▶ Brano selezionato

--- --- ---

Forse dopo questo post dovrò andare dall'analista.
La curiosità di ciò che un esperto potrebbe rivelarmi, mi attanaglia da tempo, ormai.
Per l'ennesima volta sto pensando alla vita come a una strada.
Ingenuamente, non so cosa significhi.
Forse è perché sono incredibilmente fatalista, forse perché qualche esame di urbanistica mi ha deviato.
Talvolta visualizzo la mia vita con un punto di osservazione collocato all'infinito.
Dall'assonometria di uno sguardo ravvicinato, la vista si trasforma in una prospettiva, poi in una rappresentazione con tre punti di fuga, poi un volo d'uccello.
Il risultato finale è una rappresentazione piatta, senza scorci, distorsioni, una forma simbolica alla Panofsky.
E' poi semplice vedere i tracciati, come si sono incrociati, i lassi di tempo, gli scontri.

--- --- ---

▶ Sezione dati
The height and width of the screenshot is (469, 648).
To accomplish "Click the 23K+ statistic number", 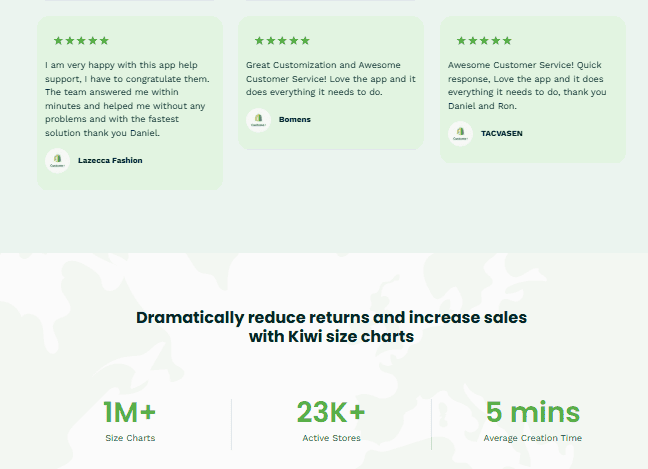I will coord(331,412).
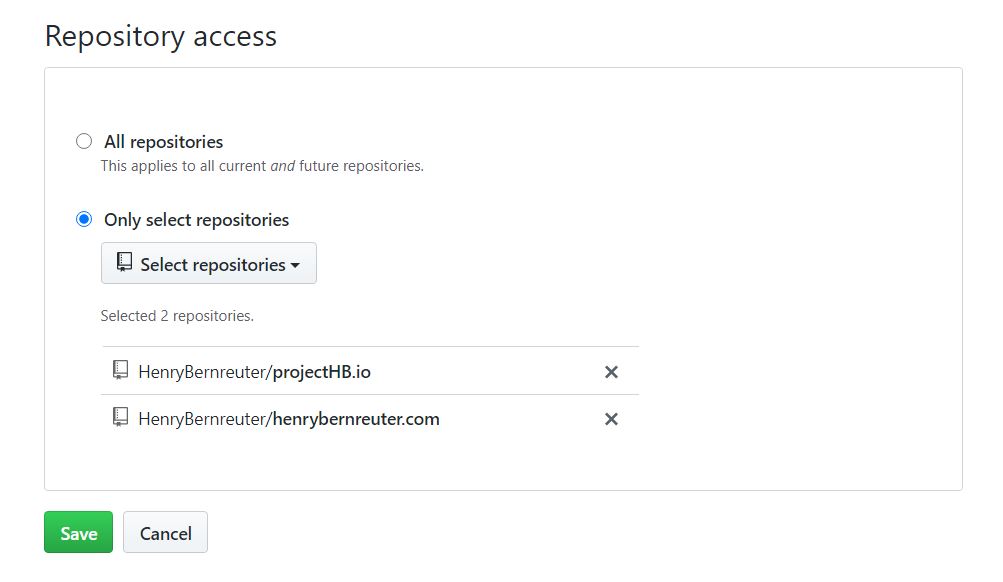Click the "Selected 2 repositories." status text
This screenshot has width=1003, height=582.
tap(177, 316)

--- --- ---

▶ Attività da svolgere
1. Ripeti testualmente il brano sulla vita come strada da «La curiosità di» a «un volo d'uccello.».
2. Elenca, nell'ordine in cui compaiono, le viste che si susseguono nella frase del brano sulla vita come strada che inizia con «Dall'assonometria».
3. Prosegui il brano sulla vita come strada partendo dopo la sua ultima frase.

▶ Risultati
1.
La curiosità di ciò che un esperto potrebbe rivelarmi, mi attanaglia da tempo, ormai.
Per l'ennesima volta sto pensando alla vita come a una strada.
Ingenuamente, non so cosa significhi.
Forse è perché sono incredibilmente fatalista, forse perché qualche esame di urbanistica mi ha deviato.
Talvolta visualizzo la mia vita con un punto di osservazione collocato all'infinito.
Dall'assonometria di uno sguardo ravvicinato, la vista si trasforma in una prospettiva, poi in una rappresentazione con tre punti di fuga, poi un volo d'uccello.

2.
1. assonometria di uno sguardo ravvicinato
2. prospettiva
3. rappresentazione con tre punti di fuga
4. volo d'uccello

3.
Nei voli pindarici della mia mente, di fronte a un martini cocktail e l'amica di una vita, sono invece sceso in picchiata fino a terra.
Parlando di relazioni difficili, ho visualizzato le storie d'amore come una lingua d'asfalto percorso da cartelli.
A qualsiasi velocità percorriamo il nostro tracciato, spesso siamo soli.
Soli in ogni ripensamento, soli nel corso di ogni decisione che riguarda noi e la nostra metà.
L'unica compagnia sono dei cartelli che ci avvisano.
Gli avvisi debuttano in forma di paracarri con le scritte consumate dal tempo, ci passano accanto poi dei cartelli arrugginiti dalle piogge scroscianti.
Bufere d'amore.
Infine cartelli lucidi e smaltati, sempre più grandi.
Talmente enormi che dobbiamo correggere la traiettoria per non sbatterci contro.
Un enorme STOP che ci impone una brusca frenata.
Dovrebbero fare severissimi esami della vista, per chi, presuntuosamente, decide con coraggio di percorrere l'autostrada dell'amore.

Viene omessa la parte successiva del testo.